The boost will continue throughout the rest of the year and support overall economic growth, the Treasury and Finance Ministry said in a statement.

Exports as locomotive

Household consumption rose 19.5% during the first quarter from a year earlier, the data showed, signaling that domestic demand remained strong following the central bank’s consecutive interest rate cuts in late 2021.

Exports rose 16.8% year-over-year during the same period, as Turkish manufacturers got a boost from a weak lira and strong recovery in key markets.

The size of Turkey’s GDP at current prices was $794 billion, TurkStat said.

The banking sector expanded by 24.2% annually in the first quarter, while information and communication services grew 16.8%, helping drive overall growth.

About half of the expansion in the January-March period came from net exports, Trade Minister Mehmet Muş said, citing a 47% contribution of foreign sales.

“Exports again became the locomotive of growth,” he wrote on Twitter.

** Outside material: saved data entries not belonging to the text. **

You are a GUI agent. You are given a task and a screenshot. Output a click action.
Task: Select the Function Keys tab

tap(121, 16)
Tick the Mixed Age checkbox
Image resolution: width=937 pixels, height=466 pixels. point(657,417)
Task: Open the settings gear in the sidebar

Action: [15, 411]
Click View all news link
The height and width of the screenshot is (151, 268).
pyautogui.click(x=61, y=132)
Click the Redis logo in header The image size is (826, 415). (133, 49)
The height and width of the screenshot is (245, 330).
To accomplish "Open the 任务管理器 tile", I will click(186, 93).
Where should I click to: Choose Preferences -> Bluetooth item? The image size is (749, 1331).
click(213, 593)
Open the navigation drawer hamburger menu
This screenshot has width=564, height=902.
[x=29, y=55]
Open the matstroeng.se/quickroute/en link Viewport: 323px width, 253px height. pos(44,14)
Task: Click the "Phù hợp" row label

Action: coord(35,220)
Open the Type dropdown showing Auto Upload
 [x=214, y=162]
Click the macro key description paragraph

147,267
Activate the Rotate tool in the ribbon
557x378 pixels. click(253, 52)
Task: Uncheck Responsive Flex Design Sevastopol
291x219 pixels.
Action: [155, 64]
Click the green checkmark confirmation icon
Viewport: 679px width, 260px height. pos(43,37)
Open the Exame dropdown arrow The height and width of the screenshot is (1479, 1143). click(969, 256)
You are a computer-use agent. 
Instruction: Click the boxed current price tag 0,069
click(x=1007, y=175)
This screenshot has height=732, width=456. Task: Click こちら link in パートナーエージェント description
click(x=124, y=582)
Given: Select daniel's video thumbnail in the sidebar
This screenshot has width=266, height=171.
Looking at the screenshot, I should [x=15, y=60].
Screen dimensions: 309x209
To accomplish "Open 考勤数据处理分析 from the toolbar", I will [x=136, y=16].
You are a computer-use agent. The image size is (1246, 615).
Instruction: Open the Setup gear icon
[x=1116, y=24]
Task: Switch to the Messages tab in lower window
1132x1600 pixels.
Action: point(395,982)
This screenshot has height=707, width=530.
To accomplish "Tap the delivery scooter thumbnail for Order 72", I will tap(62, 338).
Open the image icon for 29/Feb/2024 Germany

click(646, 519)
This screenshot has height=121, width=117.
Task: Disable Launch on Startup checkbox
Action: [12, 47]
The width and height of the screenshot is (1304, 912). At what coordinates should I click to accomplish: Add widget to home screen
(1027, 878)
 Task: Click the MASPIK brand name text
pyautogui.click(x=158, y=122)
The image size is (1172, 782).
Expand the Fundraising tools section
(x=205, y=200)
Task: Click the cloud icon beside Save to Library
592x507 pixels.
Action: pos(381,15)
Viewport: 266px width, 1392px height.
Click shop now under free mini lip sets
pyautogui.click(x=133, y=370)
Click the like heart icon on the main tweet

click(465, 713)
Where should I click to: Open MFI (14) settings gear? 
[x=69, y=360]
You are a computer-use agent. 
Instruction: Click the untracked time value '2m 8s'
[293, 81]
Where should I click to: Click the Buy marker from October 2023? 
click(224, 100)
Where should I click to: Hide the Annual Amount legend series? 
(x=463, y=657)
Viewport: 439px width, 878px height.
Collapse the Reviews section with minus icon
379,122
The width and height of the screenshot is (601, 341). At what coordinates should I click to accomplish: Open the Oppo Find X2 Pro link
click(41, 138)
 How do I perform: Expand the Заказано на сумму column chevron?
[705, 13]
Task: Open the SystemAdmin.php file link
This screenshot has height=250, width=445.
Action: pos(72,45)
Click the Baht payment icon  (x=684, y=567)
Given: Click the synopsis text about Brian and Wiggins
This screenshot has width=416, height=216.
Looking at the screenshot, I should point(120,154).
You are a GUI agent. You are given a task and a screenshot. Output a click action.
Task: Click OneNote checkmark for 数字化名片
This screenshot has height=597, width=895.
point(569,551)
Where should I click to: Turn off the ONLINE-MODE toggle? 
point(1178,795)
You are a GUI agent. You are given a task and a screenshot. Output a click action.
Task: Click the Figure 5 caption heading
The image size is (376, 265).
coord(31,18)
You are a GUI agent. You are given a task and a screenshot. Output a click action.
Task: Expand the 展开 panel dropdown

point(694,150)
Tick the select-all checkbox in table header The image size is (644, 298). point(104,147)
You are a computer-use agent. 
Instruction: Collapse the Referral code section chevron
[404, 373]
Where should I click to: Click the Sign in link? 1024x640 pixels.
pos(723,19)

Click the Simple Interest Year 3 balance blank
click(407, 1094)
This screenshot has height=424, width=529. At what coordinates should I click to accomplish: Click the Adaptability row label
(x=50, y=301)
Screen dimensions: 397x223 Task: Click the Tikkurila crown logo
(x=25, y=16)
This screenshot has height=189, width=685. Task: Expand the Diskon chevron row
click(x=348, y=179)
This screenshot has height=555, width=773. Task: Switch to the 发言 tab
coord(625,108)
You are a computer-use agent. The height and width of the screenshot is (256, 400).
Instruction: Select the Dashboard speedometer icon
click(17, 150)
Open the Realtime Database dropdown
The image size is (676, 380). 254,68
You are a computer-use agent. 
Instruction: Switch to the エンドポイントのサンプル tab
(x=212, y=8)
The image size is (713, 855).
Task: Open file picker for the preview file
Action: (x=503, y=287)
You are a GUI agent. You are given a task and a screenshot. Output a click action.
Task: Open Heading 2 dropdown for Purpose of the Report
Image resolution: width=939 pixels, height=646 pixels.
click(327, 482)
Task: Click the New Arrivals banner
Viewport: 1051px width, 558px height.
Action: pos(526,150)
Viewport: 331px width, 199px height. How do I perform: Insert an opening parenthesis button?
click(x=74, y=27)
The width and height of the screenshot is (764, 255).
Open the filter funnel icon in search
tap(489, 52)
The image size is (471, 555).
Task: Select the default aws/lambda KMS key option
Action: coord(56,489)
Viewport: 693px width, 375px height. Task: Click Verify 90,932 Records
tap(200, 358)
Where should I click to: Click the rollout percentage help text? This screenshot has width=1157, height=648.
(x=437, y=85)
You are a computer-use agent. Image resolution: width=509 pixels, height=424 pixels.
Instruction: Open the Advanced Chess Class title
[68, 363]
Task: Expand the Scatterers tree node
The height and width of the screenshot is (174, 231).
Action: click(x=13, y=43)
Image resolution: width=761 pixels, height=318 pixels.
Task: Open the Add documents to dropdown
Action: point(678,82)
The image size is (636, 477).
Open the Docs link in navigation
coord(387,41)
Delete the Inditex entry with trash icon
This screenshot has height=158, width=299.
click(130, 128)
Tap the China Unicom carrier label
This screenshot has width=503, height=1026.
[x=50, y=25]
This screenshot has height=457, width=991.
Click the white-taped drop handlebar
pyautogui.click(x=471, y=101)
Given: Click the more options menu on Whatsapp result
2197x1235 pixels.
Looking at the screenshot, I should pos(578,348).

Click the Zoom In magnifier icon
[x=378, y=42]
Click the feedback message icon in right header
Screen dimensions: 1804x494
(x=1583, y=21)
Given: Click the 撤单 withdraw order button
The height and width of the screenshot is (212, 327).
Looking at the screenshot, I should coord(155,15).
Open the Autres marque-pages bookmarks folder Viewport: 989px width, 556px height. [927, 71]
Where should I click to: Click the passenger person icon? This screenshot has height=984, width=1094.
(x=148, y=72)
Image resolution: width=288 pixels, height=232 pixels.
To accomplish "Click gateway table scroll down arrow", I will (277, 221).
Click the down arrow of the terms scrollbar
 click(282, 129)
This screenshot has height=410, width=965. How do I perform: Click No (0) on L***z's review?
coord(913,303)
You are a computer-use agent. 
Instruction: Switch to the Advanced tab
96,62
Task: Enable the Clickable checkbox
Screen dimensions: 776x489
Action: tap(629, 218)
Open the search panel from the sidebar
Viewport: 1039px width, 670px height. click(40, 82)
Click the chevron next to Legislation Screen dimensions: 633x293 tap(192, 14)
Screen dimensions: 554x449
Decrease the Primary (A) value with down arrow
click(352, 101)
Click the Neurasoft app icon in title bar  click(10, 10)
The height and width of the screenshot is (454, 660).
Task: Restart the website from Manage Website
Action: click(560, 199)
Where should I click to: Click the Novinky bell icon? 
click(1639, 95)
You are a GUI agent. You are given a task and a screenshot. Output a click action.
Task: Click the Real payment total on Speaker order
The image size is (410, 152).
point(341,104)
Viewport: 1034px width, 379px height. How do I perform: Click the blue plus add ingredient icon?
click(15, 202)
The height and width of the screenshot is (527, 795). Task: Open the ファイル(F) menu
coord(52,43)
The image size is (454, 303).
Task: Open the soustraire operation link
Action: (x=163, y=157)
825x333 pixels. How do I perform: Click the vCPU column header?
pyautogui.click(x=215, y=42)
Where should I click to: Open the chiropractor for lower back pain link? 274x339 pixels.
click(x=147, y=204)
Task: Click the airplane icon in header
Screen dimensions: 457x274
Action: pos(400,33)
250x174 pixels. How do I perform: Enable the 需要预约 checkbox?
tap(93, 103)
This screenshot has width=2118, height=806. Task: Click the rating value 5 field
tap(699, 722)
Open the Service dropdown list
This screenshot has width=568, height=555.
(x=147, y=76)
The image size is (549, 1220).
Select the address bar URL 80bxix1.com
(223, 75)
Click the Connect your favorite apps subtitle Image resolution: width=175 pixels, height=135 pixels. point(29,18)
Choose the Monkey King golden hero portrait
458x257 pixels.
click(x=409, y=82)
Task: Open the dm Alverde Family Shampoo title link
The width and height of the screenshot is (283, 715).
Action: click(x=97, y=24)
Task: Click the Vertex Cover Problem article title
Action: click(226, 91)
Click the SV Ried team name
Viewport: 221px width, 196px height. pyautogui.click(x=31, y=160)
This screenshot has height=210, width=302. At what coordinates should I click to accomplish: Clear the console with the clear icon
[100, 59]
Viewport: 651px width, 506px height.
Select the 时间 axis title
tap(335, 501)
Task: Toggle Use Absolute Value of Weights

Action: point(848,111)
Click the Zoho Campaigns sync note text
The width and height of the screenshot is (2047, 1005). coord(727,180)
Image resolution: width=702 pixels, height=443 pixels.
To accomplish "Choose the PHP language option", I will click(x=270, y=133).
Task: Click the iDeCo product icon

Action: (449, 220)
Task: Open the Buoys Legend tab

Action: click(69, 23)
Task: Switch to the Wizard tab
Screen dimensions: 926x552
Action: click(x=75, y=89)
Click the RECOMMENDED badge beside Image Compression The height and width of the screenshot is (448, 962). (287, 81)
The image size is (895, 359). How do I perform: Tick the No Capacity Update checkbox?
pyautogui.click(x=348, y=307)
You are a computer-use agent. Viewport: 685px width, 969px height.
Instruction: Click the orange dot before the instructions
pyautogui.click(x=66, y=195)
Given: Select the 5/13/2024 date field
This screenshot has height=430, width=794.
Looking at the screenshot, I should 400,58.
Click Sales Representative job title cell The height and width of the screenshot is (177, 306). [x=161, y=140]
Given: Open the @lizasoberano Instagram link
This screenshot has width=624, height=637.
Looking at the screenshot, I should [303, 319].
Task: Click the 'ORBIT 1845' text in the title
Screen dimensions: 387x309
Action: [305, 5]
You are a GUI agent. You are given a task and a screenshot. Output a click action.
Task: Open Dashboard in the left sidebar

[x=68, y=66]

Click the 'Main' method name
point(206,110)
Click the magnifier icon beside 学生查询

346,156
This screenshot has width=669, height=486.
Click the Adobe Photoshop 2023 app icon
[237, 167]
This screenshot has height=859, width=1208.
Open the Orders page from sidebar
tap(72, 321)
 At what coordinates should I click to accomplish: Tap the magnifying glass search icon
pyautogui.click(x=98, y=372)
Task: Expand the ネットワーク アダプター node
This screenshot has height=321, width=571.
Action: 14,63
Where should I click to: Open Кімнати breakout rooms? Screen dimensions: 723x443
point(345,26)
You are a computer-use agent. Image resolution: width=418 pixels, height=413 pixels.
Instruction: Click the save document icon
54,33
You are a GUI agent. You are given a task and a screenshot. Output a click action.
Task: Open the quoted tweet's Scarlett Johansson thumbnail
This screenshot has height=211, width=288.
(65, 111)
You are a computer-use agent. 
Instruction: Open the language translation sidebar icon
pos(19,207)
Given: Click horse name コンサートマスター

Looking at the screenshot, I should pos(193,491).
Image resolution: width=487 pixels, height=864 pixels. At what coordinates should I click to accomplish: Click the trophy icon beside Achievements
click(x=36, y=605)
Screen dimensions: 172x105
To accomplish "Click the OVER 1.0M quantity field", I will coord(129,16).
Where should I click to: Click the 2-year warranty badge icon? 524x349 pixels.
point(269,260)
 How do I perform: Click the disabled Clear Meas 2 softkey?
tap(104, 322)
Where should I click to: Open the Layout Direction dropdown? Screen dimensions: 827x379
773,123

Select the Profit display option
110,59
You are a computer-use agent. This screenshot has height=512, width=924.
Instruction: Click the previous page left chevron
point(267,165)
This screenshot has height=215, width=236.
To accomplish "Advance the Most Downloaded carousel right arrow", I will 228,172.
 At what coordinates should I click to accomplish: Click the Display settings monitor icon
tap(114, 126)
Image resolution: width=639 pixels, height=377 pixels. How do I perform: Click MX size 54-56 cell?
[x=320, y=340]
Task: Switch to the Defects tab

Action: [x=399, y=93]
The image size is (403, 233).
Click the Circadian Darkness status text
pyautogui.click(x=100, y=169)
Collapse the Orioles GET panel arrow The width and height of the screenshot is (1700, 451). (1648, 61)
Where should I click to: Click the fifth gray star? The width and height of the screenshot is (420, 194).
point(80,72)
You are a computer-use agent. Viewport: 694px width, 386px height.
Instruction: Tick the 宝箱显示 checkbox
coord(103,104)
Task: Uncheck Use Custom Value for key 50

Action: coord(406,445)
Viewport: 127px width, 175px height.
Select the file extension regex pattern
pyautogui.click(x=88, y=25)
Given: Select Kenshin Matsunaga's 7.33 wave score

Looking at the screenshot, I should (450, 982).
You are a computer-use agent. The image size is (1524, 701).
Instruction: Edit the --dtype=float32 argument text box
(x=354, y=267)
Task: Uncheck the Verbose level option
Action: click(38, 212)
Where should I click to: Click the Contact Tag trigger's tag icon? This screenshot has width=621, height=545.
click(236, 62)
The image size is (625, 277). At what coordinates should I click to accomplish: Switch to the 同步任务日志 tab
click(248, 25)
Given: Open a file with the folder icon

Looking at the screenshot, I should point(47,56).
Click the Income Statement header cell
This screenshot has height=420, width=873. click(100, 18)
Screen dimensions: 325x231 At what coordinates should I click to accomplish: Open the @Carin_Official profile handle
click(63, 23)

For his part, Treasury and Finance Minister Nureddin Nebati said the economy continued its balanced growth composition which has been the case since the start of 2021.

“Although the increases in input costs because of the events taking place on a global scale pose a risk to our production, we anticipate that we will continue to decouple positively from other countries thanks to our policies that support production,” Nebati wrote on Twitter.

The economy was forecast to have expanded 7.1% in the first quarter, according to a Reuters poll. A Bloomberg survey of economists saw the January-March growth at 7.2%.

Full-year growth is seen at 3%, as a rise in energy prices due to the war in Ukraine weighs on the current account, budget and inflation outlooks.

Turkey was one of the few countries to expand in 2020, due largely to cheap loans to counter the pandemic’s economic impact. The economy rebounded in 2021 as COVID-19 restrictions were largely lifted.

Inflation ‘inertia’

The demand in January-March was in part driven by rising prices as consumers pulled forward spending plans.

Nebati on Monday said the economy would follow a stable growth path this year despite all the global adversities, citing the government’s pro-growth policies.

Under the program unveiled last year, Turkey aims to shift to a current account surplus through stronger exports and low interest rates, despite soaring inflation and a weaker currency.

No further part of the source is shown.